__GIVEN PROBLEM__. Reproduce every line of text in the records below word for word, and leave out the pictures.

__INPUT__.

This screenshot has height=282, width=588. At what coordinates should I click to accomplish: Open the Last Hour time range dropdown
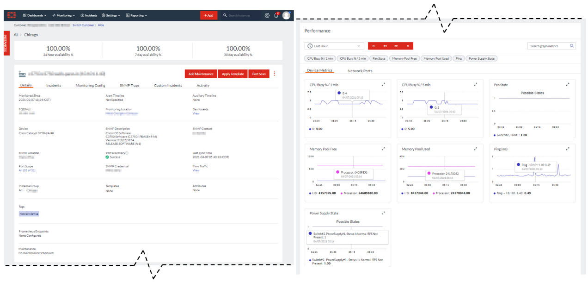pos(359,46)
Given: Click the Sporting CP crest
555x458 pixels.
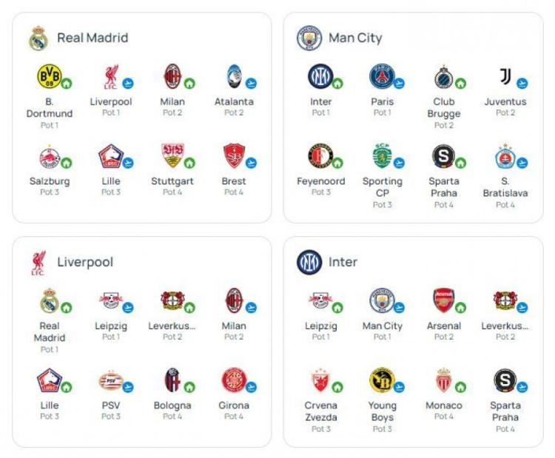Looking at the screenshot, I should 382,155.
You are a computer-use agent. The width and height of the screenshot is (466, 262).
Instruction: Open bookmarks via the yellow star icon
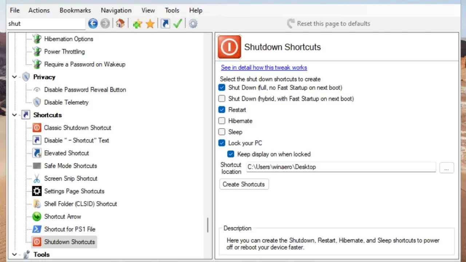coord(150,24)
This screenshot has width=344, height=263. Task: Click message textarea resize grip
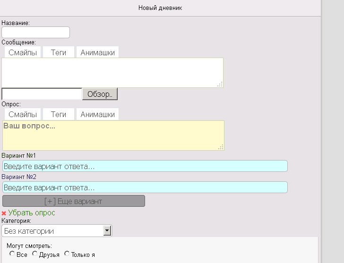click(220, 84)
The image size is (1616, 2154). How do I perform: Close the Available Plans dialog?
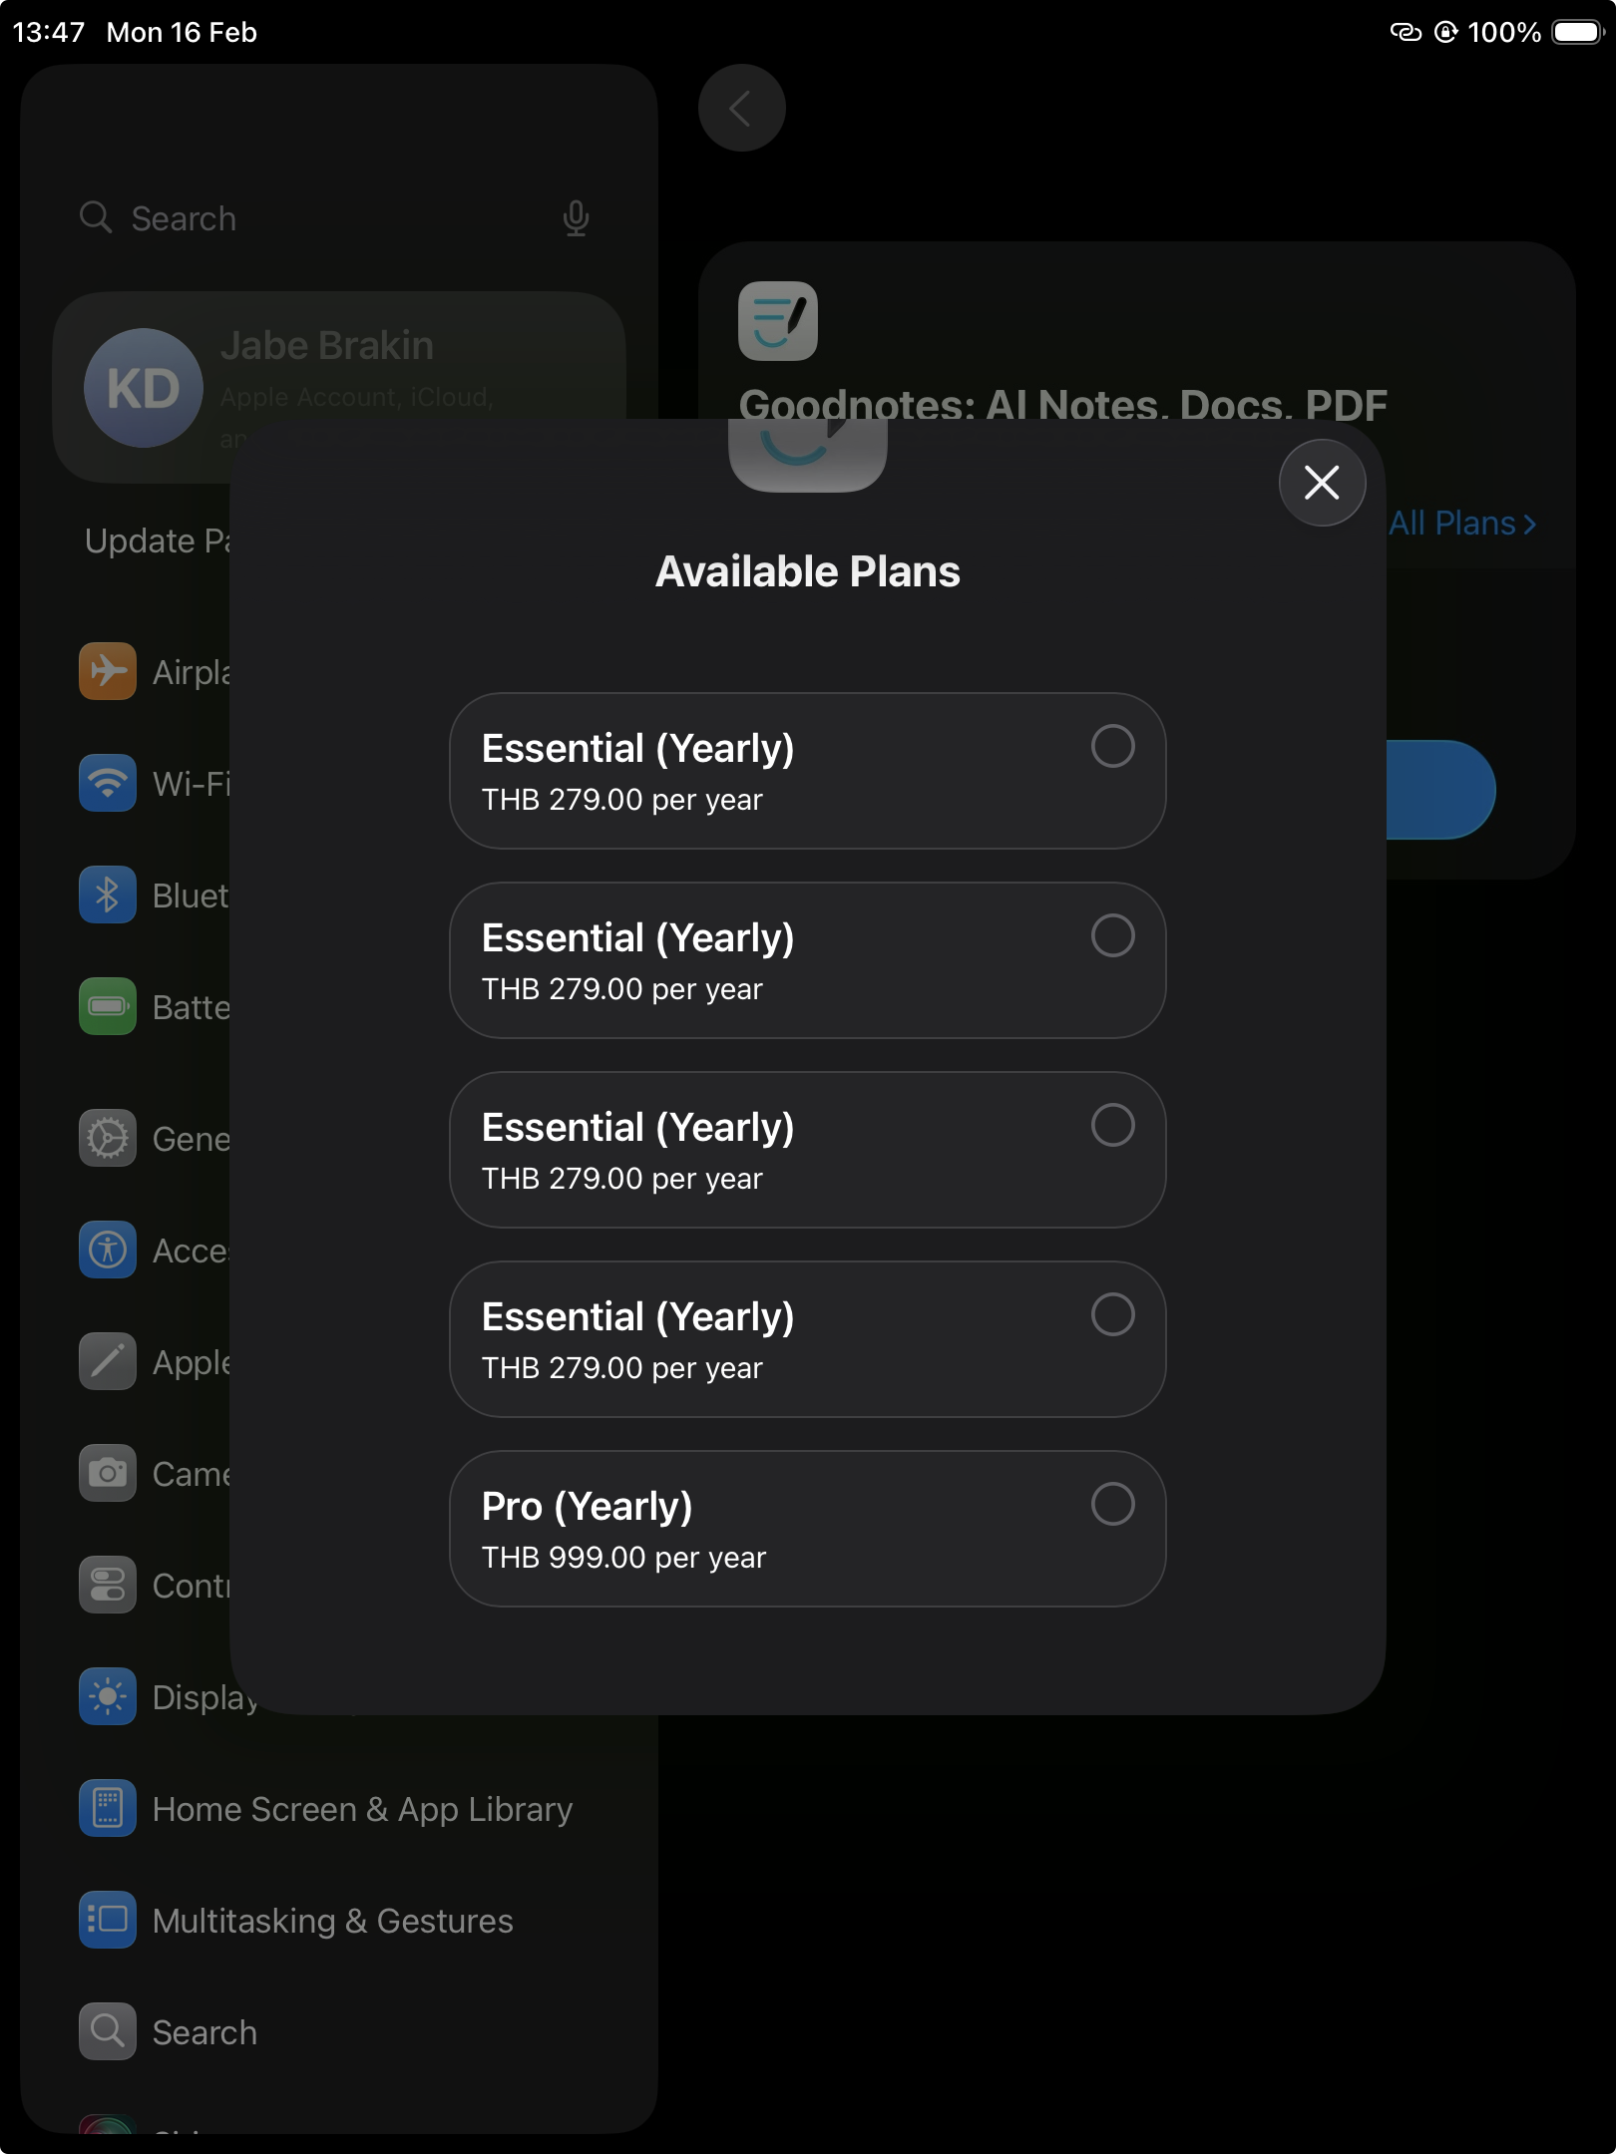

__RESULT FOR THIS TASK__.
This screenshot has height=282, width=588. At what coordinates should I click to accomplish: Open the Last Hour time range dropdown
pos(359,46)
Given: Click the Sporting CP crest
555x458 pixels.
Looking at the screenshot, I should 382,155.
You are a computer-use agent. The width and height of the screenshot is (466, 262).
Instruction: Open bookmarks via the yellow star icon
coord(150,24)
This screenshot has width=344, height=263. Task: Click message textarea resize grip
click(220, 84)
The image size is (1616, 2154). How do I perform: Close the Available Plans dialog?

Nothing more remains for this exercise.